-------- Entries shown

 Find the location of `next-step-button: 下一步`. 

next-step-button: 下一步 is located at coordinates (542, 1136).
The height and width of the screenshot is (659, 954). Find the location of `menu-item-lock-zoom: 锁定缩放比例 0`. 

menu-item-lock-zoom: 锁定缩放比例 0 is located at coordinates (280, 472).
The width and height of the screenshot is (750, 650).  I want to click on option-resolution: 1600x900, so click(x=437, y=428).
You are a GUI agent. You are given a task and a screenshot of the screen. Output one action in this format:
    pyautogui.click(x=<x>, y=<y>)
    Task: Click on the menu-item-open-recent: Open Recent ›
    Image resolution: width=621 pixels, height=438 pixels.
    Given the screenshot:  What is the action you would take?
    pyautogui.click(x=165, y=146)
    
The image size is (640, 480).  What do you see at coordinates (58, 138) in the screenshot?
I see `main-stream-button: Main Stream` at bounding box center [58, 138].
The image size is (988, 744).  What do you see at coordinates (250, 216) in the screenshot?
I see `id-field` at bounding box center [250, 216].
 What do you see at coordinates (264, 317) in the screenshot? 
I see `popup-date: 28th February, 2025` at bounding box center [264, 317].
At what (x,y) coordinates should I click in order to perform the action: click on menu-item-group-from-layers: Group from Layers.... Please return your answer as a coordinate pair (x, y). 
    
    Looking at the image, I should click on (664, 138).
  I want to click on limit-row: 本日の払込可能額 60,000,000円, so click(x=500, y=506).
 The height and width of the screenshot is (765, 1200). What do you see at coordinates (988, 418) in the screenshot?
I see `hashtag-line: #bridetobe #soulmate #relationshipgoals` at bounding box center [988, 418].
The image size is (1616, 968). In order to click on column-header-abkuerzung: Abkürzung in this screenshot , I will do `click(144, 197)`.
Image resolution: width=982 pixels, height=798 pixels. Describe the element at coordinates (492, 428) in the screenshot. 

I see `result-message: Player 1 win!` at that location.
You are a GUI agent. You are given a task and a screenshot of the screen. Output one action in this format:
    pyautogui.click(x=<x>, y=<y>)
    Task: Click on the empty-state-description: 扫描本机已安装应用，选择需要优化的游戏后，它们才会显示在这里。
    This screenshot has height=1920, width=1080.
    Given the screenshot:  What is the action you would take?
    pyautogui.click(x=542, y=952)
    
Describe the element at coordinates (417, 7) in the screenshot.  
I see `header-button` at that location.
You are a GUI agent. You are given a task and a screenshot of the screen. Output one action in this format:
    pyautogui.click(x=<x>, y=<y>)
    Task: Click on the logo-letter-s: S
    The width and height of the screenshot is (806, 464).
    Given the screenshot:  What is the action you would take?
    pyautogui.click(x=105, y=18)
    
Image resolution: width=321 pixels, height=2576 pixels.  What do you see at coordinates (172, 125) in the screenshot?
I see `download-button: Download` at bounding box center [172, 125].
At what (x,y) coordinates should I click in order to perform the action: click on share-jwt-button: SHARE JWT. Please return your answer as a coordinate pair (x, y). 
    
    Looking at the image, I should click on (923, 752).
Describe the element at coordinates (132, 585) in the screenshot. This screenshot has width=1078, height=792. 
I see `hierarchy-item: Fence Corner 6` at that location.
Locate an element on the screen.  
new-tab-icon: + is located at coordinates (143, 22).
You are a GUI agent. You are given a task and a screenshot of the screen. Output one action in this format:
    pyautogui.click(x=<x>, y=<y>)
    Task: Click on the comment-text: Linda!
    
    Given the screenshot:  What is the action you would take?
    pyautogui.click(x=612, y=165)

----------------

§ **What to produce**: Please identify every line of the listing above that contains the word "want" and copy each of those lines in full.

§ **Task solution**:
The width and height of the screenshot is (750, 650).  I want to click on option-resolution: 1600x900, so click(x=437, y=428).
  I want to click on limit-row: 本日の払込可能額 60,000,000円, so click(x=500, y=506).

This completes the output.